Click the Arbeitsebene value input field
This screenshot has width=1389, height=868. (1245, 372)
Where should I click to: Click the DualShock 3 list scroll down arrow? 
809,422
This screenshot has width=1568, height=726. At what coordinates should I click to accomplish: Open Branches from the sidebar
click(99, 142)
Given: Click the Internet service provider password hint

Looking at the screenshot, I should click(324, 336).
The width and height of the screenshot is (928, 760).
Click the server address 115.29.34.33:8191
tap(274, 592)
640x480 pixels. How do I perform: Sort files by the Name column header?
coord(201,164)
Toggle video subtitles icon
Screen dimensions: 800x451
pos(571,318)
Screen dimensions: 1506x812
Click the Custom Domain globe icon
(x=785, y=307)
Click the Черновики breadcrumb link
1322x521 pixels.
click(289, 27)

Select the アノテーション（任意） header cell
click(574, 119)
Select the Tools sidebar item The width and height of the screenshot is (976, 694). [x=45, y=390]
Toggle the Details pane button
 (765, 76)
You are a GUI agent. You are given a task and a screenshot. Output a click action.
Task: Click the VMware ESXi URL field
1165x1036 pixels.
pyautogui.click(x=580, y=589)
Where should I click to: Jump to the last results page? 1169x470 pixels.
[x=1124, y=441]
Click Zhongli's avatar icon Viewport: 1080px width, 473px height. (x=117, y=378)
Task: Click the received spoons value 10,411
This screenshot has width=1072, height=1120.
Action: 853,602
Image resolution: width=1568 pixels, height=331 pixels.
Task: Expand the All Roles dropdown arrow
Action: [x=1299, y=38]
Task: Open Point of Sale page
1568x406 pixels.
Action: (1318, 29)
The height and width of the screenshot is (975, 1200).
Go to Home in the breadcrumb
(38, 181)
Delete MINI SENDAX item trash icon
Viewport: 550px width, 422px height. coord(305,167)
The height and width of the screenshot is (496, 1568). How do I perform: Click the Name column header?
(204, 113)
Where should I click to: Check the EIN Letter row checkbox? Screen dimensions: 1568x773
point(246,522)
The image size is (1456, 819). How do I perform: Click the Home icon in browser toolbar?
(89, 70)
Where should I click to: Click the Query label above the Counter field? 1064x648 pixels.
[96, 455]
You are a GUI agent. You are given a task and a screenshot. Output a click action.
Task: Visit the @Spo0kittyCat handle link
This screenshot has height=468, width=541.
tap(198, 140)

### [Problem to work on]
Rewrite the stretch from the line containing "Toggle the Details pane button" through the end of the records, changing every "screenshot" to "screen capture" and leaving everything else unchanged.

### [The response]
Toggle the Details pane button
 (765, 76)
You are a GUI agent. You are given a task and a screen capture. Output a click action.
Task: Click the VMware ESXi URL field
1165x1036 pixels.
pyautogui.click(x=580, y=589)
Where should I click to: Jump to the last results page? 1169x470 pixels.
[x=1124, y=441]
Click Zhongli's avatar icon Viewport: 1080px width, 473px height. (x=117, y=378)
Task: Click the received spoons value 10,411
This screen capture has width=1072, height=1120.
Action: 853,602
Image resolution: width=1568 pixels, height=331 pixels.
Task: Expand the All Roles dropdown arrow
Action: [x=1299, y=38]
Task: Open Point of Sale page
1568x406 pixels.
Action: (1318, 29)
The height and width of the screen capture is (975, 1200).
Go to Home in the breadcrumb
(38, 181)
Delete MINI SENDAX item trash icon
Viewport: 550px width, 422px height. coord(305,167)
The height and width of the screen capture is (496, 1568). How do I perform: Click the Name column header?
(204, 113)
Where should I click to: Check the EIN Letter row checkbox? Screen dimensions: 1568x773
point(246,522)
The image size is (1456, 819). How do I perform: Click the Home icon in browser toolbar?
(89, 70)
Where should I click to: Click the Query label above the Counter field? 1064x648 pixels.
[96, 455]
You are a GUI agent. You are given a task and a screen capture. Output a click action.
Task: Visit the @Spo0kittyCat handle link
This screen capture has height=468, width=541.
tap(198, 140)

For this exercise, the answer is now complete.